制服のままで くの字

次男が帰宅して、ランドセルならぬリュックを投げ出すより先に、ゲーム機のスイッチが入る。
あぁ、今日も一目散に現実逃避か。でも、今日は見逃しておく。

最近、学校の集会で挨拶をしたと聞いたし、部活でもそれなりに頑張っているらしい。がんばった日は、なにかでバランスを取るように、好きなことをさせてあげるくらいの余裕は持ちたい。

そう思っていたのに、ご飯ができても、ダイニングに来ない。
これは話が違う。

呼ばれる前に集合、これが我が家のルールだったはず。でも、洗濯物を取り込むついでに部屋をのぞくと、制服のまま、くの字に折れて寝ていた。

ゲームをしていたはずが、寝てる。しかも、くの字。なんとも絶妙な寝姿に、軽くあきれ、少しだけ笑ってしまう。

制服のままゲーム。そして寝落ち。
これは本来なら注意すべき状況なのだろうけど、思春期真っただ中の次男には、正論が通じないことも多い。
下手に声をかけて機嫌を損ねられると、その後がめんどくさい。私にその体力があるかといえば、ない。

なので、今日もこちらが折れる。お風呂、私が先に掃除して、湯もはってしまおう。

「先入っときー」と声をかけると、くの字のままもぞもぞ動き、いつの間にか風呂場へ向かっていた。

しばらくして、リビングからドタドタと足音。
「なあなあ、聞いて!」と、風呂上がりの濡れ髪のままテンション高めに話しかけてくる。
その顔はさっきまで寝ていた人間とは思えないほど晴れやかで、目がキラキラしている。

天井に手が届くか大きくなった体でドンドン飛び跳ねながら、ひとしきり届くか届かないなど話したあと、すっかり元気になっていた。

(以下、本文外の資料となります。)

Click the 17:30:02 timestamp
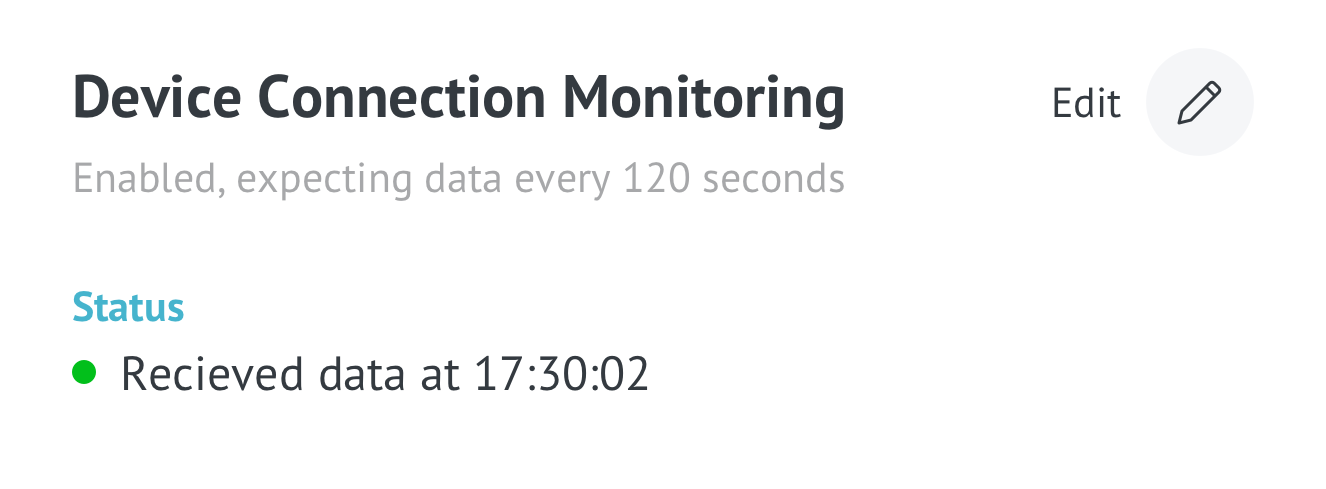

あぁ、これが次男だ。気分屋で、わかりにくくて、でもやっぱりおもしろい。

今回の思春期を発動させなかったのは、私の作戦勝ちとする。

制服のまま寝落ちする君を、今日もまた私は黙って見守る。
めんどくさい日もあるけれど、それすらきっと、あとから思い出になるんだろうな。